▶ **Passage shown**:
= = = =
Because the data center segment contributed more revenue to the company’s total, AMD was able to expand its gross margin to 54%, ahead of the Street’s expectations.
AMD also operates a gaming sector that makes chips for video games consoles and graphics cards for PCs, but it had a disappointing quarter, with sales falling 68% from a year earlier. According to Su, this was the result of a decline in “semi-custom revenue,” which pertains to chip sales for consoles such as the PlayStation 5 and Microsoft Xbox.
As for AMD’s embedded business, which sells low-power chips for industrial and automotive applications, revenue there declined 25%, to $927 million.
Third Bridge analyst Lucas Keh said the after-hours stock decline suggests investors were hoping for the data center segment to drive even more growth than what materialized, though they may also be concerned about the weakness in AMD’s client and embedded segments.
Although AMD’s stock is headed in the wrong direction today, it’s still up more than 20% in the year to date. However, the company may be concerned that rivals such as Nvidia and Broadcom Inc. have enjoyed much greater gains over the same period, benefiting from enterprises’ insatiable demand for AI chips.
AMD might have hoped for better, since it’s the world’s second-biggest supplier of GPUs after Nvidia, but it still has reason to be optimistic about its longer-term prospects. During the quarter, it announced the next generation of its Instinct AI accelerator, the MI325X chip, plus a new networking platform based on the AMD Pensando Salina data processing unit. According to the company, the MI325X accelerator provides 1.3 times greater performance than Nvidia’s most powerful alternative, the H200 GPU, with 1.8 times greater capacity and 1.3 times more bandwidth.
= = = =
▶ **Material**:
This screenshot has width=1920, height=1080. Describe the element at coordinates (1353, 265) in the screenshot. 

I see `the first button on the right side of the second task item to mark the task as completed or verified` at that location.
= = = =
▶ **Task to carry out**: Write the next part of the passage on AMD's quarterly results, starting after its final sentence. The lines are separate material and have no connection to the AMD earnings passage.

▶ **Response for this exercise**:
The chipmaker has been tight-lipped about its expectations for the MI325X accelerator. But it cites third-party data that forecasts the AI GPU market to grow to more than $500 billion by 2028, which suggests there’s enormous room for growth if AMD can take more market share away from Nvidia.
Currently, the company only commands a small fraction of that market. During the conference call, Jean Hu, AMD’s executive vice president, treasurer and chief financial officer, said the company expects to generate $5 billion in AI chip sales this year, up from $4.5 billion in 2023.
“Customer and partner interest in the MI325X is high,” Su said when asked about its prospects. “Production shipments are planned to start this quarter.”
Keh said GPU sales will continue to be the main driver of AMD’s growth going forward, and although it remains the “clear number two” in the AI accelerator market, it can benefit from Nvidia’s delays in bringing its next-generation Blackwell GPUs to market.
“AMD has a good opportunity to gain incremental share from Nvidia with its 325x and 350 Instinct products amidst the current Blackwell delay concerns,” he said.